You have to feel sorry for the folk of the Decent Left--Michael Walzer, Paul Berman, Mr. Packer, and a very few others--who find themselves in a state of denial over the fact that George W. Bush is pursuing the global democratic vision that they wish the Democrats would. And, bad enough that it's Mr. Bush, even worse is that he's so obviously succeeding. Posted by Orrin Judd at February 9, 2004 10:18 AM
The best description of the current Democratic leadership on foreign policy would be "Chiraqian," based on their seeming desire to appease the French leader on all things Middle Eastern.
While such a split over letting foreigners dictate our overseas policies dates back to at least the Jefferson-Adams conflict of the late 1790s (also over French demands), the desire of the Democrats for a more passive attitude here is not due to a fear of superior foreign strength but for a need for European affirmation and a marked distrust of the motives of not only Bush, but a large portion of their own country. Not really a winning formula, and one Kerry would certainly do best to try and hide in some sort of political doubletalk between now and November.

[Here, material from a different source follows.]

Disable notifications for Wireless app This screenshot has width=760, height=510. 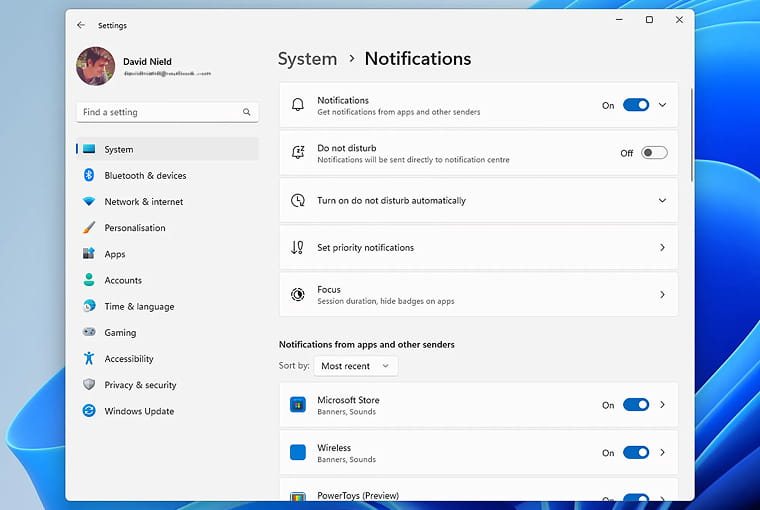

Posted by: John at February 9, 2004 10:45 AMWell stated John. You've hit the head of the nail.
The decent Democrat, Mr. Packer, appears to not have grasped the full nature of the "War on terrorism" in his simplistic description of what he thinks the Republican administration seems to have missed. He needs to read more widely than Harpers, the BBC and the Guardian.
Posted by: genecis at February 9, 2004 12:41 PMOne small difference between 1945 and now in the international order- in 1945, the war was over.
Nazism and Japanese expansionism had been decisively defeated. Al-Qaida and the terrorist support network has not yet been decisely defeated. Would Roosevelt have tried to set up the UN in 1942 or 43 and offer invitations to Fascist Spain and Vichy France?
The victor of a war has a much different set of choices available to him that during the middle of a conflict.
Posted by: BC Monkey at February 9, 2004 3:11 PMAnd of course, what we really need to do is address the root causes by increasing foreign aid.
Posted by: Robert Schwartz at February 9, 2004 4:31 PMRush has been saying for months that the root of the Democratic hatred for Bush is that he is an effective leader, who is succeeding (for the most part) in what he said he wants to do. The comparisons with his predecessor are vast, and growing every day. So the Democrts froth and sputter.
The prospect of GWB being an historic President are too terrifying to contemplate.
But after watching Al Gore's screamfest in Nashville, they really should start to exercise some party discipline.
Posted by: jim hamlen at February 9, 2004 7:21 PM"Chiraquean" is accurate, but I think "Chamberlainesque" has more of a ring to it.
Posted by: MarkD at February 9, 2004 8:08 PMWhy is the US expected to make other countries behave by giving them money? Why don't they just behave on their own?
Better yet--seeing as we have the ability to obliterate entire countries between breakfast and dinner--why don't THEY pay US to behave and not attack them?
The foreign aid isn't supposed to be a bribe, but rather to be used to provide some choices to the citizens of failed states.
If their angry young men are working, it leaves a lot less time for going to terrorist training camps.